### Data for this task
☆ ☆ ☆ ☆ ☆ ☆ ☆

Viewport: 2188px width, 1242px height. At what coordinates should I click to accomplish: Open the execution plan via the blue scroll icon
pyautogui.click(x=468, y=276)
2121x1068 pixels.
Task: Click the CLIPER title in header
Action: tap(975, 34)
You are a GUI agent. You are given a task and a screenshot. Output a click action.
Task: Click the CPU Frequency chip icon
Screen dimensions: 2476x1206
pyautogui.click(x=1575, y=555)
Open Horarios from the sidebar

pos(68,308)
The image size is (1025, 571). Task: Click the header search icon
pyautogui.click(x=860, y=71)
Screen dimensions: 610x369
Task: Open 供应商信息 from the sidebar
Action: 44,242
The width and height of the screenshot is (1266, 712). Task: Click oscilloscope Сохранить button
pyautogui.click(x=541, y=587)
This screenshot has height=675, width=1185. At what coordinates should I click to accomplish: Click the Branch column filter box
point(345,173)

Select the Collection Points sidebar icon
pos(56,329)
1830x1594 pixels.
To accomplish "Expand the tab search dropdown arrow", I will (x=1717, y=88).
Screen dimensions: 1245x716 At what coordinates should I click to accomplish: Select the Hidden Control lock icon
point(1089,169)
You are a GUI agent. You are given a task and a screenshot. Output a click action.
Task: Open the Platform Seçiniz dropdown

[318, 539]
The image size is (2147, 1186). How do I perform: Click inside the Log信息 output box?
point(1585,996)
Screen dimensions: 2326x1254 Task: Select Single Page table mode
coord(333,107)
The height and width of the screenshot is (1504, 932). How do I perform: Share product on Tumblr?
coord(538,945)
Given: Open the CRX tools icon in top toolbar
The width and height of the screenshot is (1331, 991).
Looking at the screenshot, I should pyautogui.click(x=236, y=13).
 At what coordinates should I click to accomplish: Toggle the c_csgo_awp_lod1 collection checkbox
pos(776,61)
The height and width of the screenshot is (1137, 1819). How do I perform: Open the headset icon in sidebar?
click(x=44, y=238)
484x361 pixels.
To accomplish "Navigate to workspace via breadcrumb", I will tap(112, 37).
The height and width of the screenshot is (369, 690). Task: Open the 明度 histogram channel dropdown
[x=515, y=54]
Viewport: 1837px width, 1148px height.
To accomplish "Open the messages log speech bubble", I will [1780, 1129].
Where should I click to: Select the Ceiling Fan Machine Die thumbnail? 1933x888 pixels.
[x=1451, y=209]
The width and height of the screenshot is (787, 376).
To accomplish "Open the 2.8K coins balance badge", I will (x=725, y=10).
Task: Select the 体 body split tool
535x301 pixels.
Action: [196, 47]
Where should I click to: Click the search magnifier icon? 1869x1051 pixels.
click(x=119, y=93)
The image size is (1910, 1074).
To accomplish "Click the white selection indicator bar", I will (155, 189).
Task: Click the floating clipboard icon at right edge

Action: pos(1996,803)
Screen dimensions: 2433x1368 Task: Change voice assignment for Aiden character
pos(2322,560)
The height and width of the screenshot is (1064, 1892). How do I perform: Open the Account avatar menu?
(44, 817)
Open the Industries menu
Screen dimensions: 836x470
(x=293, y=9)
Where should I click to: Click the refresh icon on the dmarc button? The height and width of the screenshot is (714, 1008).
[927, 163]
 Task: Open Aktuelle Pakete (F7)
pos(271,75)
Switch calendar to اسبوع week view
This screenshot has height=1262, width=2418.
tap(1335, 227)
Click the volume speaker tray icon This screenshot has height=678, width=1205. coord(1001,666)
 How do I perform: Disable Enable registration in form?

☆ ☆ ☆ ☆ ☆ ☆ ☆

### Goal of the exercise
On how many lines of the listing does the string "will" occur? Give the number by itself.

### Solution for this problem
5